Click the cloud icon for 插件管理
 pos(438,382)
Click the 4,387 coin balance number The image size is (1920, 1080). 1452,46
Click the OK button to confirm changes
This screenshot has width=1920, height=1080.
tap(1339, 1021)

• • • • •

Problem description:
Retype the entries one by one, exactly.

Solution to this exercise:
Click the cloud icon for 插件管理
 pos(438,382)
Click the 4,387 coin balance number The image size is (1920, 1080). 1452,46
Click the OK button to confirm changes
This screenshot has width=1920, height=1080.
tap(1339, 1021)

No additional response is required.